Can you relate to that experience?
What are the benefits of solid sleep patterns
- Improves your brain performance.
- Supports your overall health levels
- They say strong sleep patterns can help keep a healthy weight.
- Reduces stress
- Increases one’s mood
- Better communication with others.
What’s the problem with lack of sleep?
- Significant sleep deficiency is linked to a risk of diseases and mental health issues. It could potentially lower your immune system’s effectiveness.
- Reduces your ability to make good decisions.
- Can contribute to weight gain
- May not always be clear about how to solve problems
- Tend to react more instead of appropriate responses – be more irritable.
Amount of sleep you need
- Research indicates that adults need at least 7-9 hours of sleep.
- To figure out how much you need to sleep, track how many hours you get each night and how you feel when you wake up.
- I use the weekends to figure this out. I didn’t set the alarm and track when I went to bed and woke up. You have to do this over a few weekends because 1-2 days may not tell the whole story about how much you need.
- If you decide to change your sleep hour patterns, schedule going to bed earlier slowly so your body can get used to the change.
What to do before you go to sleep
Each person is different in their preparation for going to sleep, though there are some general rules around how to maximize your ability to get a good night’s sleep.
- Have a set routine when you go to sleep and when you get up. Have a pattern that tells your body you are getting ready to sleep. Some people take a shower, read a book, or have a self-care routine before they go to bed.
- A consistent bed routine helps your body to regulate your energy. Of course, allowing your body time to sleep is essential.
- Avoid alcohol and coffee hours before you go to sleep.
- A walk after dinner can help you relax and sleep better.
- Avoid technology 30-60 minutes before bedtime. That includes phones, tablets, electronic readers, or any technology before sleep.
- A good mattress can support you when you go to sleep. An old mattress may need to be replaced, and test out one that you feel comfortable lying on.

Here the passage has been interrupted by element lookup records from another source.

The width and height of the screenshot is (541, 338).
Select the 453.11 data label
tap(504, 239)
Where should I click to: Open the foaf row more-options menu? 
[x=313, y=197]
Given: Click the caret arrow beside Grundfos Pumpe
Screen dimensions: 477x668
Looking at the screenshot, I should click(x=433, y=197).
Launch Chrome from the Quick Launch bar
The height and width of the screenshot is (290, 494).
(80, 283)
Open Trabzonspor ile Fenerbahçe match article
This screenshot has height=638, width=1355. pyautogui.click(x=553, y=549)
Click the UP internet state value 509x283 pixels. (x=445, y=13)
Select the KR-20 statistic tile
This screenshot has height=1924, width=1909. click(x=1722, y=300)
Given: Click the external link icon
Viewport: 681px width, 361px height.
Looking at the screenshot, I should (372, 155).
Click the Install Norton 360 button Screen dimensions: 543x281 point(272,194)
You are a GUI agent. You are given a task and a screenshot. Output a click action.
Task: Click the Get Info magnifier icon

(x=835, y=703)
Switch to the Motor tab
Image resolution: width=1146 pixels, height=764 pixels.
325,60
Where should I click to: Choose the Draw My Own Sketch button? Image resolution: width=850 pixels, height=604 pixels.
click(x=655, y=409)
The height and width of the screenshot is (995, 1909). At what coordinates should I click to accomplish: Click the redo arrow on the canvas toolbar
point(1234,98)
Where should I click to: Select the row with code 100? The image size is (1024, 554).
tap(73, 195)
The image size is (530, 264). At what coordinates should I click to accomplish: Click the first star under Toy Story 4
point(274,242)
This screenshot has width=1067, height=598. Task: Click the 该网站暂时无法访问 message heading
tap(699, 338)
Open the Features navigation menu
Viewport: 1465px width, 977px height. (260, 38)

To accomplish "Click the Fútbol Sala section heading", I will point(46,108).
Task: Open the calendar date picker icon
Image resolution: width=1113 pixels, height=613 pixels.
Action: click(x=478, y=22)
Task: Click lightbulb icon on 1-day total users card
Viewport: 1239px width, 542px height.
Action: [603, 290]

Do you get enough sleep? Do you feel you can carve out the time? What blocks our ability to get a good night’s sleep? If you have an issue, research how to resolve it.
Women’s Group Topics
Women wear many hats, and sleep may not be their primary focus. We know when we sleep well, life is easier to handle. Discuss with each other what your sleep patterns are and how you can make it better.
“To fully enjoy the ‘richness’ of our lives, we need to stop long enough to visit with ourselves.”